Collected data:
- - -
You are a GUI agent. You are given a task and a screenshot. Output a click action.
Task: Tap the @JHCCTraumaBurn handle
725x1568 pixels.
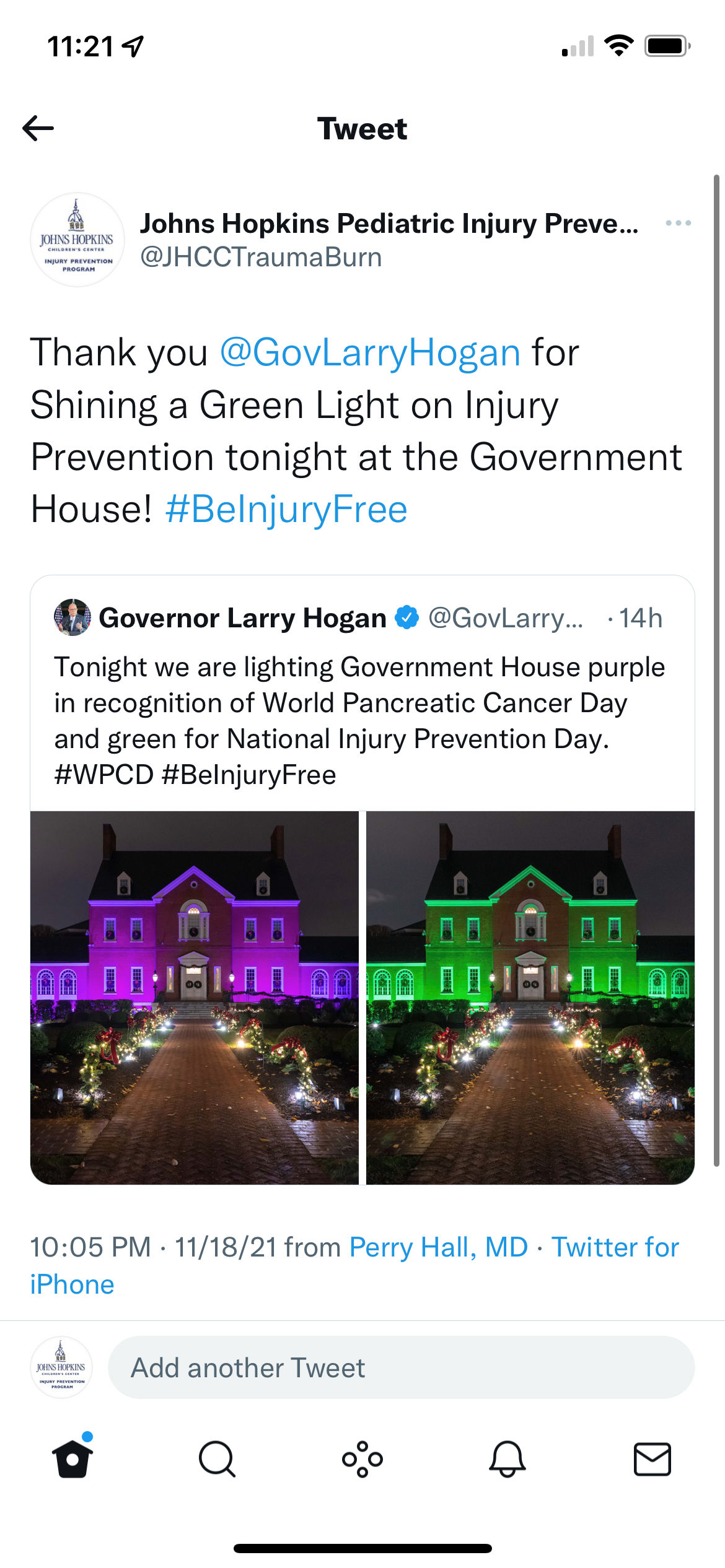(x=261, y=257)
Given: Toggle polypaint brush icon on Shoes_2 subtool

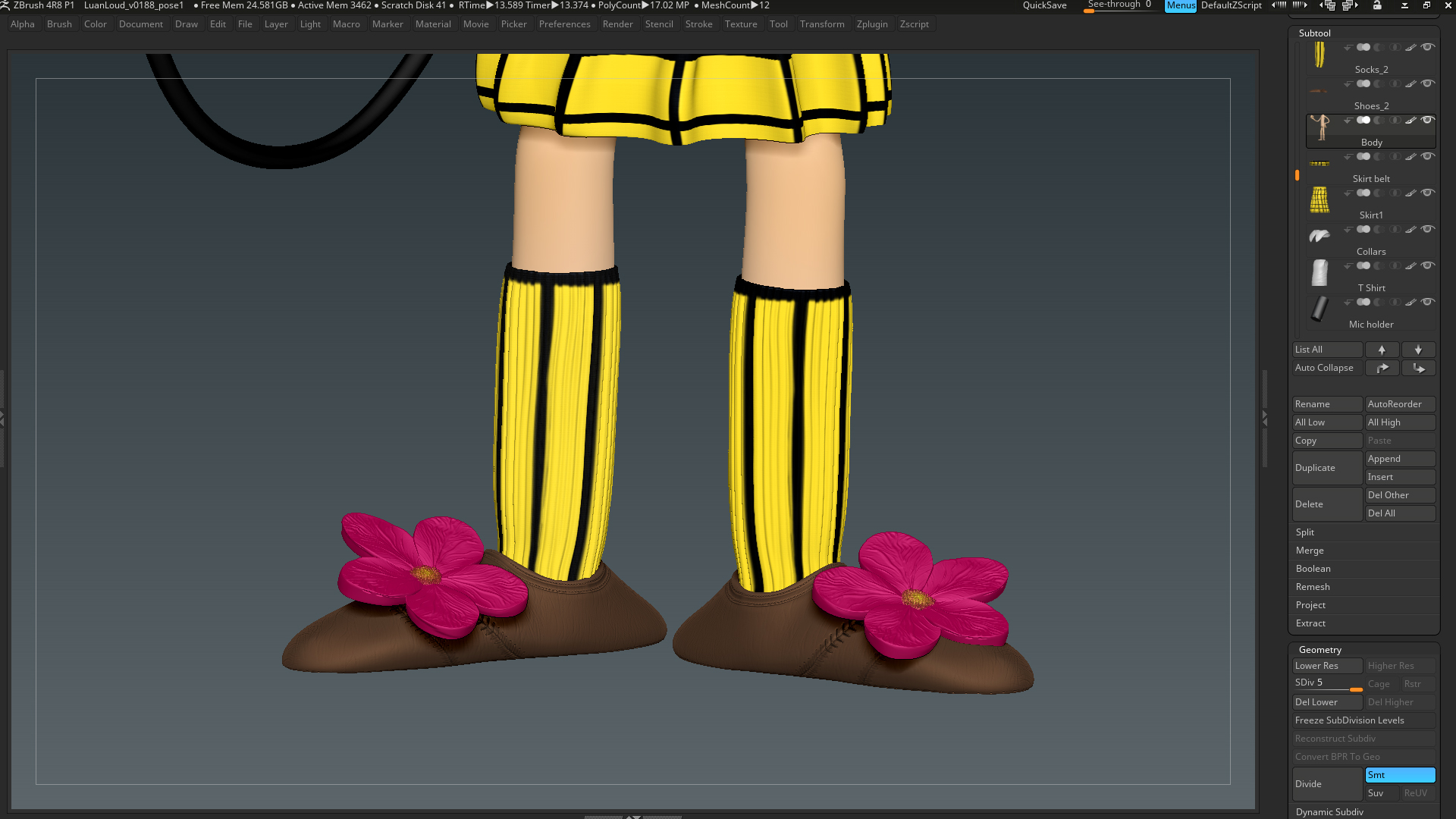Looking at the screenshot, I should click(1410, 83).
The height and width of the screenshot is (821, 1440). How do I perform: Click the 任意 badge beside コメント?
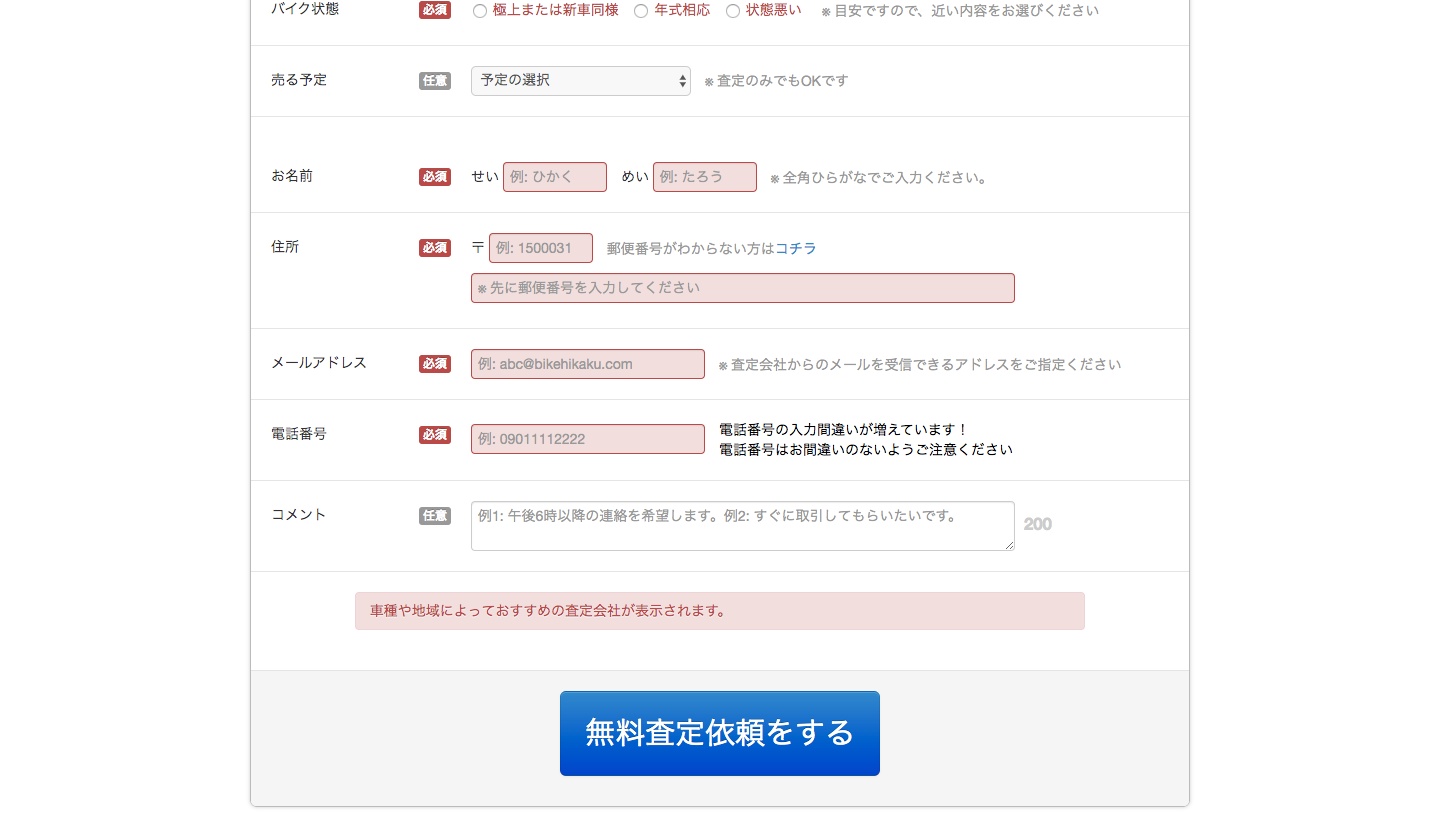click(x=435, y=516)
- - -
◆ Work instructions
Beginning with the line holding "Task: Tap the @JHCCTraumaBurn handle", copy each line exactly through the end of the records above, and leave every picture out.

◆ Expected answer
Task: Tap the @JHCCTraumaBurn handle
725x1568 pixels.
(x=261, y=257)
Given: Toggle polypaint brush icon on Shoes_2 subtool

Looking at the screenshot, I should click(1410, 83).
The height and width of the screenshot is (821, 1440). How do I perform: Click the 任意 badge beside コメント?
click(x=435, y=516)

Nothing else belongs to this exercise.